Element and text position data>
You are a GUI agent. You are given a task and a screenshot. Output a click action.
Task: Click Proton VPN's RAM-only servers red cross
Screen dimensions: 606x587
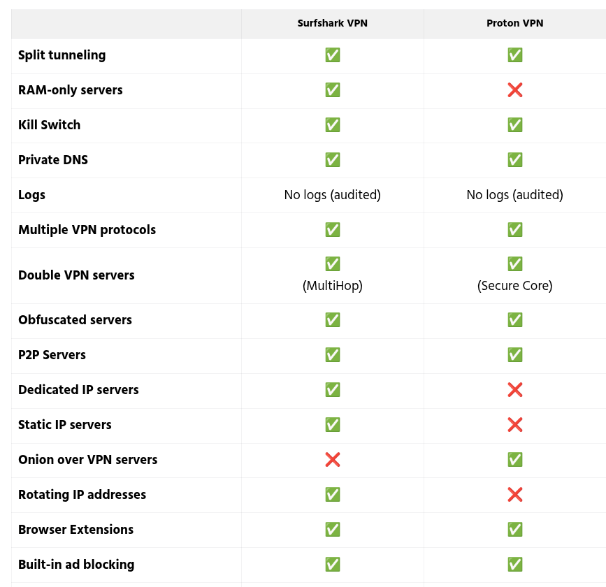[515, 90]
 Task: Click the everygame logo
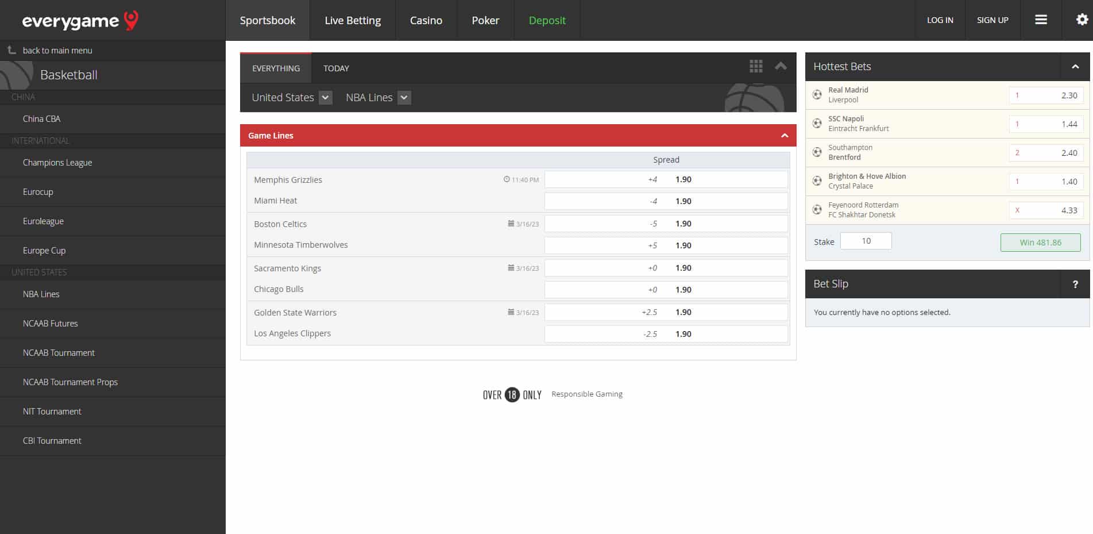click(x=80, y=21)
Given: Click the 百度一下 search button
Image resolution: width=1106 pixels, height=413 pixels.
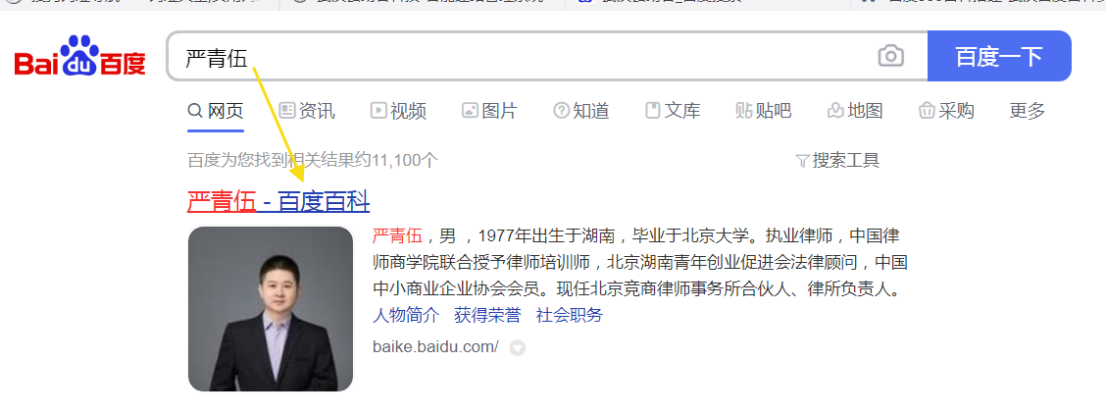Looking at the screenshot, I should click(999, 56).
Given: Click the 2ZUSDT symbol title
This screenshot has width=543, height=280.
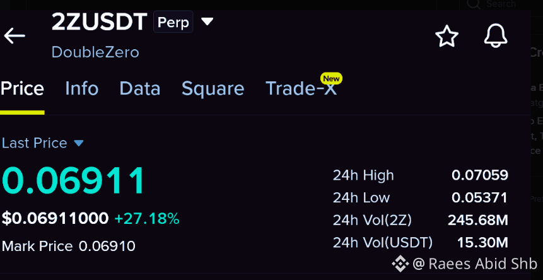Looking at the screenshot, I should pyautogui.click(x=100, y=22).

What the exercise asks>
Rewrite the records as a two-column CSV with the headers "text" and "answer", starting with the line containing "Given: Click the 百度一下 search button" and going on through the end of the records. Give one row for each answer, put each field in quotation marks with line breaks turned into spaces, and leave the pictures out.

Answer to this task>
text,answer
"Given: Click the 百度一下 search button Image resolution: width=1106 pixels, height=413 pixels.","Looking at the screenshot, I should click(999, 56)."
"Given: Click the 2ZUSDT symbol title This screenshot has width=543, height=280.","Looking at the screenshot, I should pyautogui.click(x=100, y=22)."